→ WHAT YOU ARE ASKED TO DO:
Look below for the line that has "Image resolution: width=812"; output exactly from it through the line that has "Screen dimensions: 488x868", and leave the pictures out.

(Saved data entries)
--------------------------------------------------

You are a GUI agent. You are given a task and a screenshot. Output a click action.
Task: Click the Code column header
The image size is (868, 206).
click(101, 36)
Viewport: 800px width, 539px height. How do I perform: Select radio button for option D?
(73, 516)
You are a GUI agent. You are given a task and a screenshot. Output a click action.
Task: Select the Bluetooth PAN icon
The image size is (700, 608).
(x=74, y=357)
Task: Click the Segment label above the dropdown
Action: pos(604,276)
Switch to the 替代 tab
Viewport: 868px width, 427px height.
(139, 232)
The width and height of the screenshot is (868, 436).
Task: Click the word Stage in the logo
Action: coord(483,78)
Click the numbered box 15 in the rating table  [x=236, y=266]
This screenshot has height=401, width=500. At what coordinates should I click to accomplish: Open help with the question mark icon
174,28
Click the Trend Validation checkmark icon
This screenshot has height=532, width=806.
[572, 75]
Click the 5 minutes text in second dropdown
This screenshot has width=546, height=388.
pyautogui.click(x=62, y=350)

--------------------------------------------------

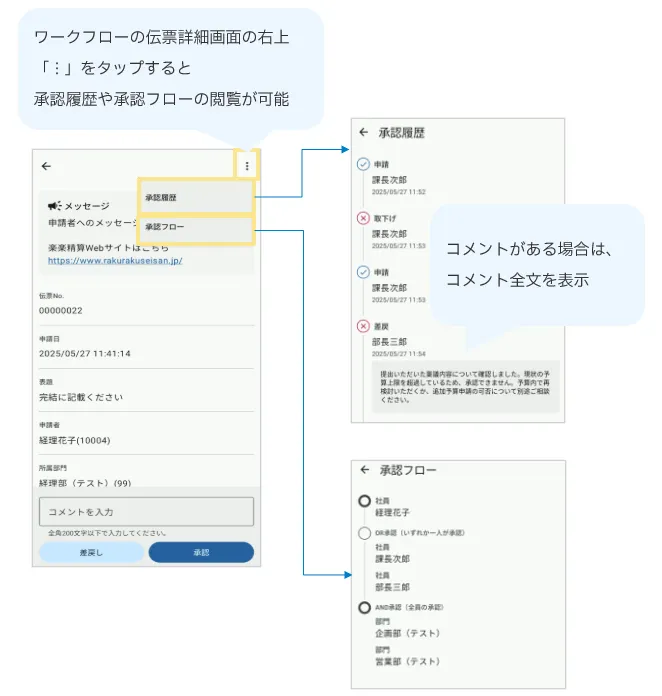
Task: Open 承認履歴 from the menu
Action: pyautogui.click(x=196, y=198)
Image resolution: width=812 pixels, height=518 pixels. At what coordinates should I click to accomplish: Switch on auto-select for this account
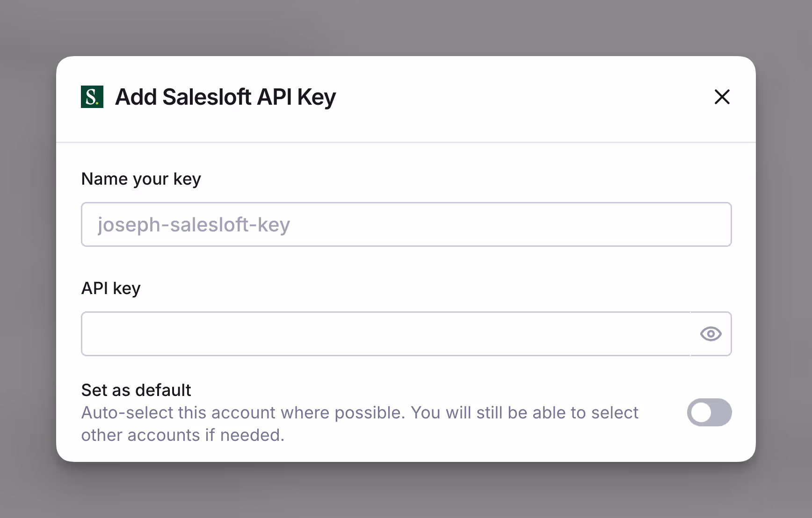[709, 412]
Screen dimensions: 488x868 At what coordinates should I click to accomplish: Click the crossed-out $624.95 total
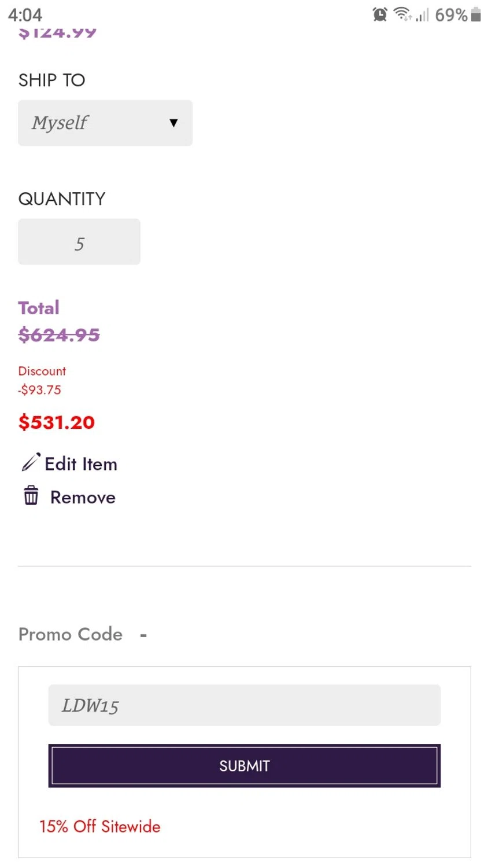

--------------------------------------------------

→ EXERCISE RESULT:
Image resolution: width=812 pixels, height=518 pixels. At what coordinates should I click to accomplish: Switch on auto-select for this account
[709, 412]
Screen dimensions: 488x868 At what coordinates should I click to accomplish: Click the crossed-out $624.95 total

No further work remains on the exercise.